### Data for this exercise

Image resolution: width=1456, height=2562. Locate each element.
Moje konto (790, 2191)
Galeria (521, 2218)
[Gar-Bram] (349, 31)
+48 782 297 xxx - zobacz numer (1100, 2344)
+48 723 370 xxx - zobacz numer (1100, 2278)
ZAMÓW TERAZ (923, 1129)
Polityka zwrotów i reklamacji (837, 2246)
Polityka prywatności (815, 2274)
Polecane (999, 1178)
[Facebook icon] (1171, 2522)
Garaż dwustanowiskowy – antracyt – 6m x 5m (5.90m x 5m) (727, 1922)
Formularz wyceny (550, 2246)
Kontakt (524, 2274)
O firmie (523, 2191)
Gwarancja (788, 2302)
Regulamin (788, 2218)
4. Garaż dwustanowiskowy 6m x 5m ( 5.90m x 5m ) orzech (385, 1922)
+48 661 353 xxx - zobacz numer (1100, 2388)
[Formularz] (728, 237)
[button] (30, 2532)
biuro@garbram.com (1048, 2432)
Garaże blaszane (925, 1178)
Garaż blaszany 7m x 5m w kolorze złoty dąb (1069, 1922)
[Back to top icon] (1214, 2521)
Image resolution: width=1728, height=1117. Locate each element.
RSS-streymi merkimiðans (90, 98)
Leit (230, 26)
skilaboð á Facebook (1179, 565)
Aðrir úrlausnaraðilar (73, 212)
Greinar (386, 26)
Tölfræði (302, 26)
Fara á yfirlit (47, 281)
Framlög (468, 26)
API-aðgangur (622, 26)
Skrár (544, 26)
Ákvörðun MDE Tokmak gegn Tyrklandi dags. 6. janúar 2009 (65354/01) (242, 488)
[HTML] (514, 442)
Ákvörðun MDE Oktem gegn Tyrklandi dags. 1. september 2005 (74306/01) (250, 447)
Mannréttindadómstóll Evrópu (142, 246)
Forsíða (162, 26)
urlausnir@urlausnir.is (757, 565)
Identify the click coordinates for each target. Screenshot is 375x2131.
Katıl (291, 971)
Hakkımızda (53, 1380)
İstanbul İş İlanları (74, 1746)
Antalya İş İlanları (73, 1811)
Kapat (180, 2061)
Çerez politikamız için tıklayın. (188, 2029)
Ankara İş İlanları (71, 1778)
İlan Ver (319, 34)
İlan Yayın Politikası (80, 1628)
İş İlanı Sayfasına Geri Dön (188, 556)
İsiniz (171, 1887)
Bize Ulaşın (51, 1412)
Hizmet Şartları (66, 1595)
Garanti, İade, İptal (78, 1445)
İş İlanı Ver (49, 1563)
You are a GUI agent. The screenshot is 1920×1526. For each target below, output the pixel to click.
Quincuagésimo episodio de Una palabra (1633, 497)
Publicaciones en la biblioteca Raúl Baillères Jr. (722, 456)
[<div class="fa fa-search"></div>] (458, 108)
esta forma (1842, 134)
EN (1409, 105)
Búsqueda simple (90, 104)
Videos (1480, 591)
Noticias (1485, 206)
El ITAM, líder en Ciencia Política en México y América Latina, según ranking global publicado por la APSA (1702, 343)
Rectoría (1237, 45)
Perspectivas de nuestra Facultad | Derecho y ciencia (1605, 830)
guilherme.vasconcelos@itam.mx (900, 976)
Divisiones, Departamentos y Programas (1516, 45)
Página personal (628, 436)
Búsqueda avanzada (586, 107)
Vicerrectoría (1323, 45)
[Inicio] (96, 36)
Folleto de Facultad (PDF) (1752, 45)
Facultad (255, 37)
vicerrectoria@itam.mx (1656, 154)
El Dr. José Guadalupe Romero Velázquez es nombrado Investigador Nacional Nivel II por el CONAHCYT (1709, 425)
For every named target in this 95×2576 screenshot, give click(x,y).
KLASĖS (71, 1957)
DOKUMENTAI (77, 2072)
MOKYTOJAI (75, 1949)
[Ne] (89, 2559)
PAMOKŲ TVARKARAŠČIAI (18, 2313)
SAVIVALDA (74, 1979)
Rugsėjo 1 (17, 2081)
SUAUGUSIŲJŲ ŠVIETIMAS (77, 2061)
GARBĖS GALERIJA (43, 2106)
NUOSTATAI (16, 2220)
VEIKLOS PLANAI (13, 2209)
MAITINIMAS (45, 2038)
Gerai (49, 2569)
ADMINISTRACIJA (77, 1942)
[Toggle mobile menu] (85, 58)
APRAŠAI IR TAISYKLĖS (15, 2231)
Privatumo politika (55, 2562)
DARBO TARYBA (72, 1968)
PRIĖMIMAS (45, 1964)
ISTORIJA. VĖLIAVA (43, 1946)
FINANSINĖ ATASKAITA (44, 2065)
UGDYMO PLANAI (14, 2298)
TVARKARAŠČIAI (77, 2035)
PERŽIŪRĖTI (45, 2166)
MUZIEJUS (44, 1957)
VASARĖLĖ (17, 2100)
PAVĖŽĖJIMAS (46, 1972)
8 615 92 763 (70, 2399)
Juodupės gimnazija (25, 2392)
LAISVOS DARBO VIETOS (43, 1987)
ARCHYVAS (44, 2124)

######

Required work ▸ Your answer should consist solely of the lines above from the line with "Forsíða (162, 26)" to the line with "Bize Ulaşın (51, 1412)", both included, reproduced exactly.

Written response ▸
Forsíða (162, 26)
urlausnir@urlausnir.is (757, 565)
Identify the click coordinates for each target. Screenshot is 375x2131.
Katıl (291, 971)
Hakkımızda (53, 1380)
İstanbul İş İlanları (74, 1746)
Antalya İş İlanları (73, 1811)
Kapat (180, 2061)
Çerez politikamız için tıklayın. (188, 2029)
Ankara İş İlanları (71, 1778)
İlan Ver (319, 34)
İlan Yayın Politikası (80, 1628)
İş İlanı Sayfasına Geri Dön (188, 556)
İsiniz (171, 1887)
Bize Ulaşın (51, 1412)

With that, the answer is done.